**Text excerpt**
>> start

July 28, 2021
either/view ⚖️
Novel tax
To: either/view subscribers
Good morning. When your privilege is obstructed, how far will you go to ensure you get it back?
An Israel Defense Forces soldier’s mother has filed a complaint on his behalf against Ben & Jerry’s for withdrawing its ice cream product in the Israeli-occupied Palestinian territory. The complaint noted that the withdrawal has stopped him from enjoying the ice cream ‘like everyone else’ and has demanded the reversal of the settlement boycott and to pay compensation.
Whether big or small, your rights are your rights, and you ought to fight for them!
📰 FEATURE STORY
The Carbon Border Tax
The whole global trade market is shaken up by one proposal of the European Union which is aimed towards curbing climate change. But why?
We all would agree that addressing climate change is the need of the hour. In this regard, the EU has recently proposed the ‘carbon border tax’. This is a tax that the EU will impose on imported goods, aiming to curb carbon emissions and climate change at a global level.
However, several countries including India and China find the tax discriminatory. Experts also fear that the tax may turn out to be counterproductive.
Context
The EU has been taking several measures to control climate change. Recently, it proposed a dozen policies, one of which was the Carbon Border Adjustment Mechanism (CBAM) that will come into action by 2026. Simply put, it is a tax imposed on imports. Before we look into the proposal, let’s talk about a few key terms like carbon footprint and carbon tax.
The term ‘carbon’ when used in words like carbon footprint might be misleading. It does not refer to carbon alone. It either indicates carbon dioxide or includes all greenhouse gases (GHG) that increase global warming.
‘Carbon footprint’ is the total amount of GHG that is generated by our actions, both individually and collectively. The fee imposed on companies that involve carbon emissions (burning of carbon-based fuels) is called ‘Carbon tax’. So, we can say it’s a kind of pollution tax. The price imposed in the name of ‘carbon tax’ is called ‘carbon price’.
Several countries impose carbon tax to discourage domestic industries from emitting more greenhouse gases. This also encourages industries to shift to alternative fuels and technologies. The final result is that pollution is controlled and so is climate change.
While the carbon tax is a well-known pattern, this is the first time a country is planning to impose such a tax on goods imported from other countries. This levying of the carbon tax on imports by the EU is in short the CBAM.
Initially, the tax will be rolled out for a few products including steel and later, it will be extended to other goods. Under this plan, the importers would have to buy certificates that show the amount of carbon dioxide emissions incurred in the goods imported. This measurement will be reflected in tonnes and payment will be made accordingly.

>> end

**Records supplied**
>> start

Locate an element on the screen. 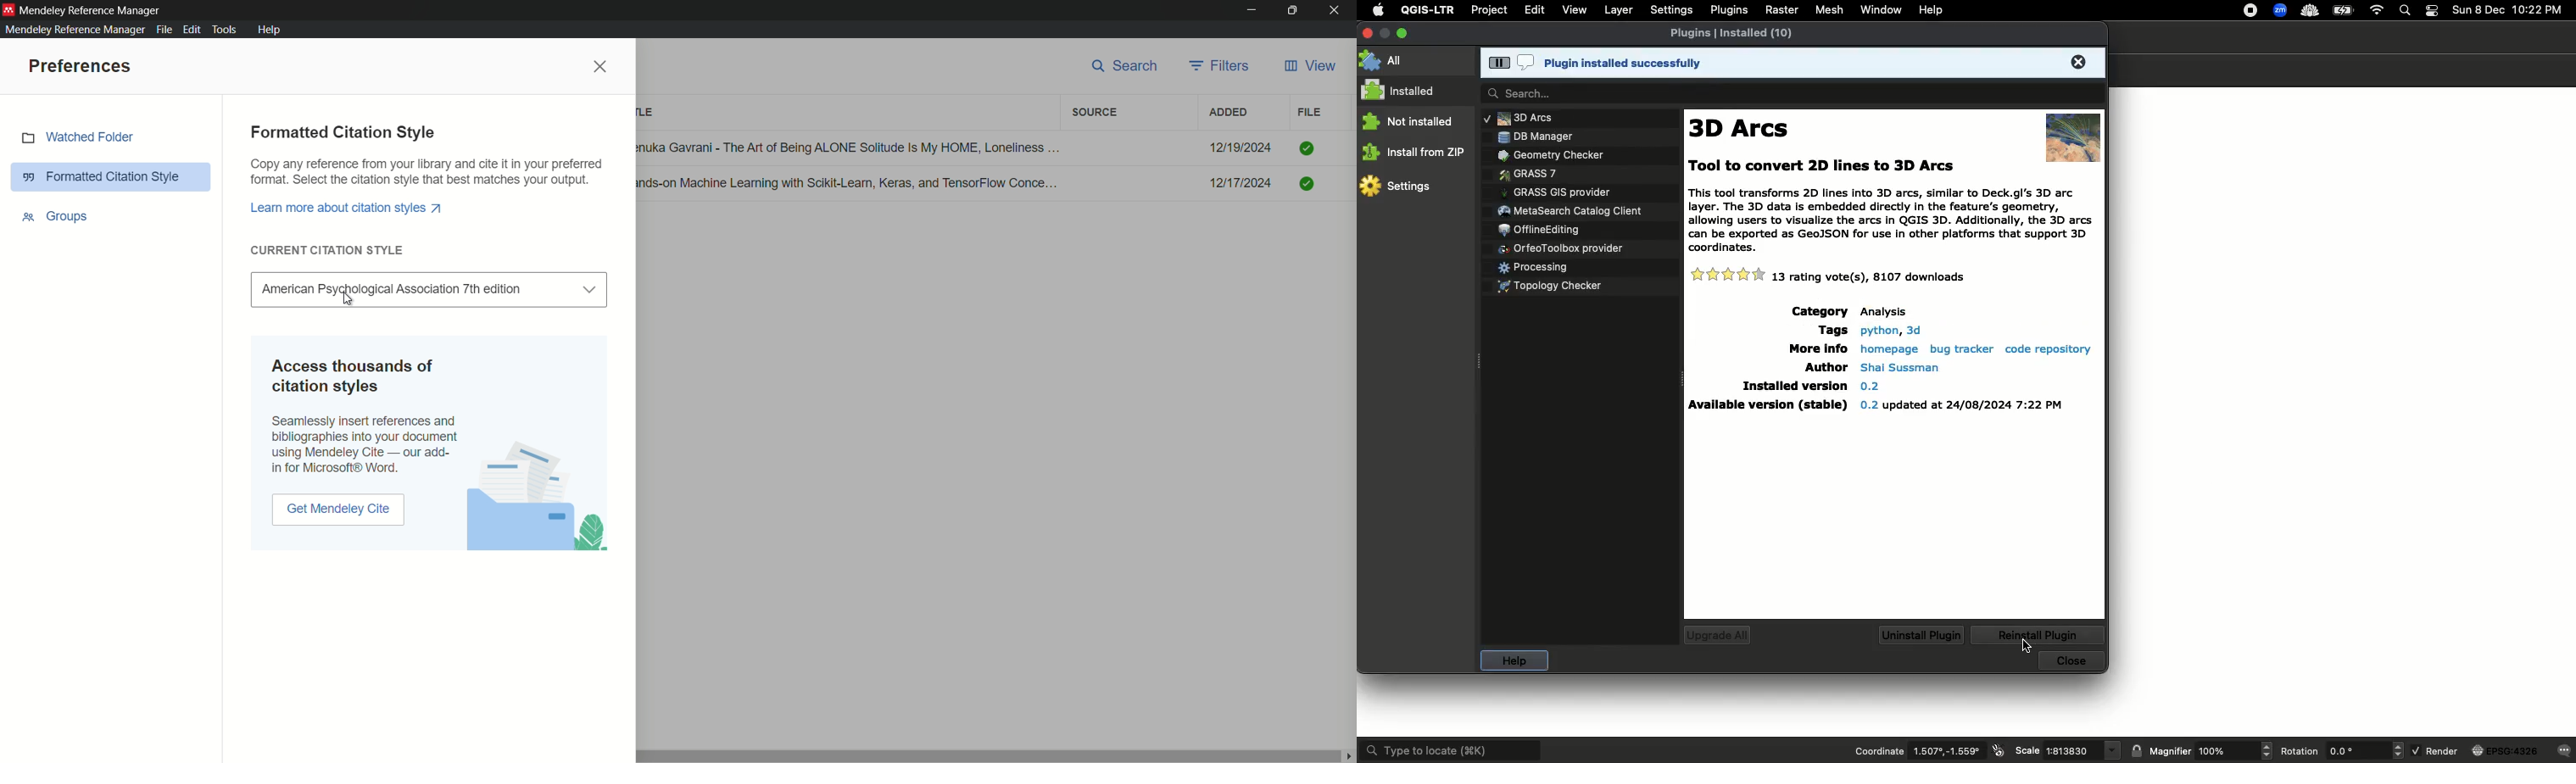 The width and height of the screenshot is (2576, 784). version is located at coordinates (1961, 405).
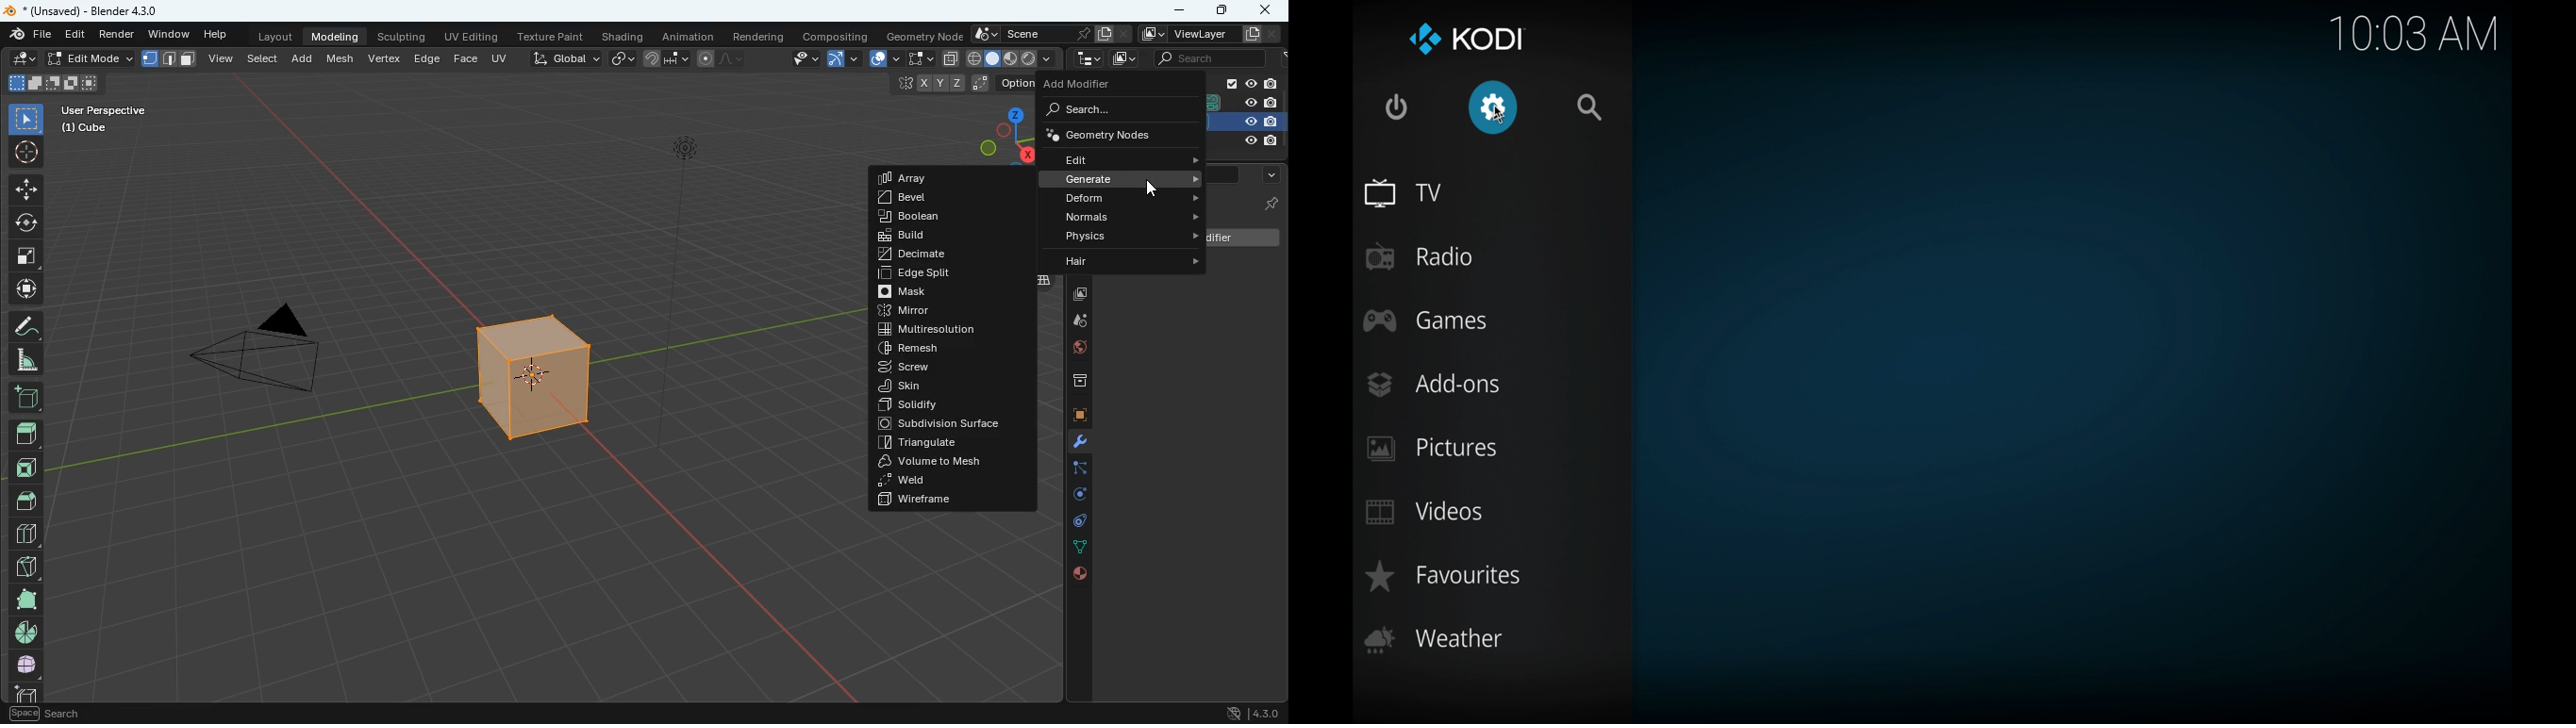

>> end
>> start

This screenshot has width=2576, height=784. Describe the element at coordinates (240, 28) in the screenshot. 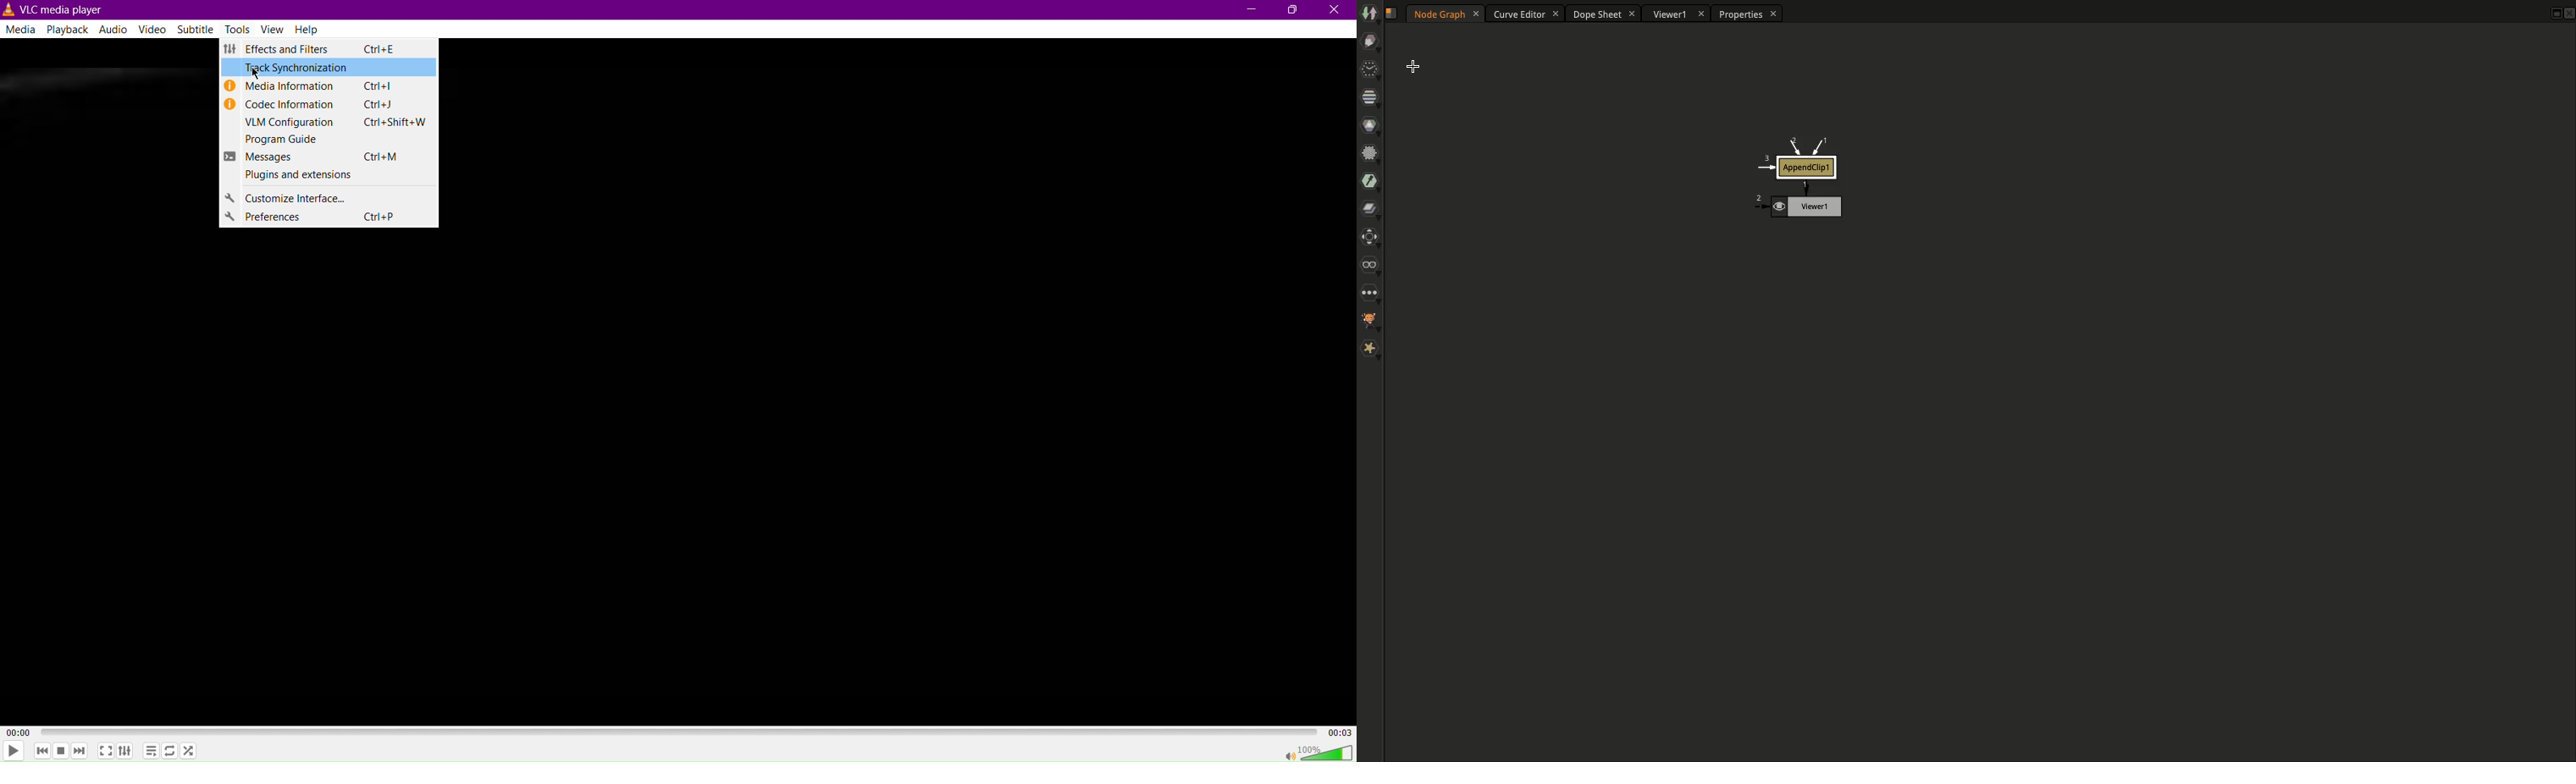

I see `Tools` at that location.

>> end

**Exercise aim**
Repeat word for word the part of the carbon border tax newsletter that begins at the words "Whether big or" and stops after the words "change. But why?". The data that comes next is from a separate source.

**Output**
Whether big or small, your rights are your rights, and you ought to fight for them!
📰 FEATURE STORY
The Carbon Border Tax
The whole global trade market is shaken up by one proposal of the European Union which is aimed towards curbing climate change. But why?